> CONSIGNA:
Por favor, enumera los países árabes contra los que, según la nota sobre los ataques contra Irán, respondió Teherán con ataques.

[EXTRACTO SELECCIONADO]

Por Staff/Agencia Reforma
La Prensa
MÉXICO.- Bajo orden del Presidente Donald Trump, el Comando Central de los Estados Unidos lanzó nuevos ataques contra Irán con el objetivo de debilitar su capacidad de afectar a buques navales en el Estrecho de Ormuz.
«Las fuerzas del Comando Central de EU comenzaron a lanzar más ataques contra Irán para seguir degradando su capacidad de atacar a marineros civiles y buques comerciales que transitan libremente por el Estrecho de Ormuz.
«El Comandante en Jefe ha ordenado los ataques para hacer responsables a las fuerzas iraníes», reportó el CENTCOM en su cuenta de X.
Desde temprana hora de este domingo, Estados Unidos bombardeó Irán a raíz de un ataque iraní contra una embarcación en el Estrecho de Ormuz, que incendió el buque portacontenedores y dejó a un tripulante desaparecido.
Teherán respondió con ataques contra varios países árabes incluidos Baréin, Kuwait, Qatar, Jordania y Omán.
Más tarde este domingo, el Gobernador de la isla de Qeshm, ubicada cerca del estrecho, informó que se habían disparado menos de una docena de proyectiles contra objetivos militares allí, sin víctimas, según la agencia estatal de noticias IRNA.
También se escucharon explosiones en la ciudad costera de Bandar Abás y en la ciudad de Hajiabad, al norte.

[/EXTRACTO SELECCIONADO]
[MATERIAL PROPORCIONADO]

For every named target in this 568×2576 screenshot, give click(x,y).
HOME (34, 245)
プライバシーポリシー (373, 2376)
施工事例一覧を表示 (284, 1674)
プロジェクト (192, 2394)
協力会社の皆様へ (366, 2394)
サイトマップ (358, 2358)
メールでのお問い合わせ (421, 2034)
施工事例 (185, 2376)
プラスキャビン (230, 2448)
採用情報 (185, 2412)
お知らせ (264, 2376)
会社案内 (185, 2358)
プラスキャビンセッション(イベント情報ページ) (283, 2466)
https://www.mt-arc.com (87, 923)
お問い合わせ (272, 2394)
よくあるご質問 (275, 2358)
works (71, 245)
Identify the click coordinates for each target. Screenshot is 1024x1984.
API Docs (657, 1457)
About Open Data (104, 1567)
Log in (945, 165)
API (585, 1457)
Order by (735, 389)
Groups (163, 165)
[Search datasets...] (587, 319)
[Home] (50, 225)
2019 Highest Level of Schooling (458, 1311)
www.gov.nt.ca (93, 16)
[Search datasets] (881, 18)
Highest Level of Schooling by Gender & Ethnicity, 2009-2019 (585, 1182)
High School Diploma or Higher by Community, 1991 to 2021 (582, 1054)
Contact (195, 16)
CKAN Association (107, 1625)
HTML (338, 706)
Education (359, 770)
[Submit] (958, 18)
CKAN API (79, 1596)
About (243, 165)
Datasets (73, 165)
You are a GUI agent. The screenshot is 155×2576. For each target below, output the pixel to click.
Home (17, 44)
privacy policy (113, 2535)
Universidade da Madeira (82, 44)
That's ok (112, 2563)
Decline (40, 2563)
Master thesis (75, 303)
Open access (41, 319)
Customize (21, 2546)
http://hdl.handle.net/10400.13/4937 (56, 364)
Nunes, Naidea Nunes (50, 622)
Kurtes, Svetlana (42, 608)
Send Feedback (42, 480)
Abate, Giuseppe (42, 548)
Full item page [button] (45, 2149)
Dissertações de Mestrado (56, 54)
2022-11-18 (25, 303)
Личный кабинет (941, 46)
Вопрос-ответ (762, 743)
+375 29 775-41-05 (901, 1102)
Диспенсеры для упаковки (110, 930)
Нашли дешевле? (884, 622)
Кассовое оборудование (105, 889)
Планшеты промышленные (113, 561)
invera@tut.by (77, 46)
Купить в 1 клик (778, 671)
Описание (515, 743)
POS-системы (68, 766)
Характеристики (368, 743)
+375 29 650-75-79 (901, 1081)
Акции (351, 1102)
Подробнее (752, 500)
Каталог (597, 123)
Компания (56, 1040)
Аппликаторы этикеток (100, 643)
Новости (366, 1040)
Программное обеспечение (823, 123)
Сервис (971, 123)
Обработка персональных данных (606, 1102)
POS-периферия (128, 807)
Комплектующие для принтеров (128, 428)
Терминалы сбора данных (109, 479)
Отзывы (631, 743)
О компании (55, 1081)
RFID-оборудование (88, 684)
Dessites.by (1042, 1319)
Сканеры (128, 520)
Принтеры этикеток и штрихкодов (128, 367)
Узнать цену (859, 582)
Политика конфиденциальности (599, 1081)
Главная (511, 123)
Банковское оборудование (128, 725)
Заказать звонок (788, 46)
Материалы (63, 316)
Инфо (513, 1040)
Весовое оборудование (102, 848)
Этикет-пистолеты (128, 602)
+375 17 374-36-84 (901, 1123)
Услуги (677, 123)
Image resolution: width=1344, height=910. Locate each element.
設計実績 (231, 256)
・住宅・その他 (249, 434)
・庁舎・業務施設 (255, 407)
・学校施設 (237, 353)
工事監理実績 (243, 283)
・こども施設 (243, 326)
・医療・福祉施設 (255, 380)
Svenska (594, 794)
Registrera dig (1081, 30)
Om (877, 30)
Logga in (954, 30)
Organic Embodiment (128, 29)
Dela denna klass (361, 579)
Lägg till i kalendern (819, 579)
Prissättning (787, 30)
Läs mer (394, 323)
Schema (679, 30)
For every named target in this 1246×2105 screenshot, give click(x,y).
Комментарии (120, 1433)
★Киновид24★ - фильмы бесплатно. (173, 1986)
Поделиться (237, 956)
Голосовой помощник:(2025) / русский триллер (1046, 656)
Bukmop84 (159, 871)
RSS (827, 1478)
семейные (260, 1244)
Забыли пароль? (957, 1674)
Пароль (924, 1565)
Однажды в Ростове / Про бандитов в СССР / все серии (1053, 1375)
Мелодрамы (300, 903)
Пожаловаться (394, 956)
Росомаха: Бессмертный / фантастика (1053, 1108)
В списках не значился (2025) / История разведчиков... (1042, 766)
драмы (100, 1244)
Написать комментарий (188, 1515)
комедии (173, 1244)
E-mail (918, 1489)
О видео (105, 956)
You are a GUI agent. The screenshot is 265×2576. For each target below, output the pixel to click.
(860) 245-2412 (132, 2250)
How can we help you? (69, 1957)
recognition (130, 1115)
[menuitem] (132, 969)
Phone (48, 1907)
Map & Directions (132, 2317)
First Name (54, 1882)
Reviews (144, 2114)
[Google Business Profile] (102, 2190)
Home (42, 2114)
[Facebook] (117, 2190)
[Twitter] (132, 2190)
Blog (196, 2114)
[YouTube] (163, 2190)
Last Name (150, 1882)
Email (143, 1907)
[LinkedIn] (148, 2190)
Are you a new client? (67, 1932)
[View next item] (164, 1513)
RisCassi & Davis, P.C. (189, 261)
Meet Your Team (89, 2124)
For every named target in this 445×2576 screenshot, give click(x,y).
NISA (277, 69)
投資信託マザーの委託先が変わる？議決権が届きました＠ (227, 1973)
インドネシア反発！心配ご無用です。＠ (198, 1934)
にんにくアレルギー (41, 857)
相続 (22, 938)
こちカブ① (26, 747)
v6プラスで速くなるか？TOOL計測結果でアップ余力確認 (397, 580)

[/MATERIAL PROPORCIONADO]

> RESPUESTA AL EJERCICIO:
Baréin, Kuwait, Qatar, Jordania y Omán.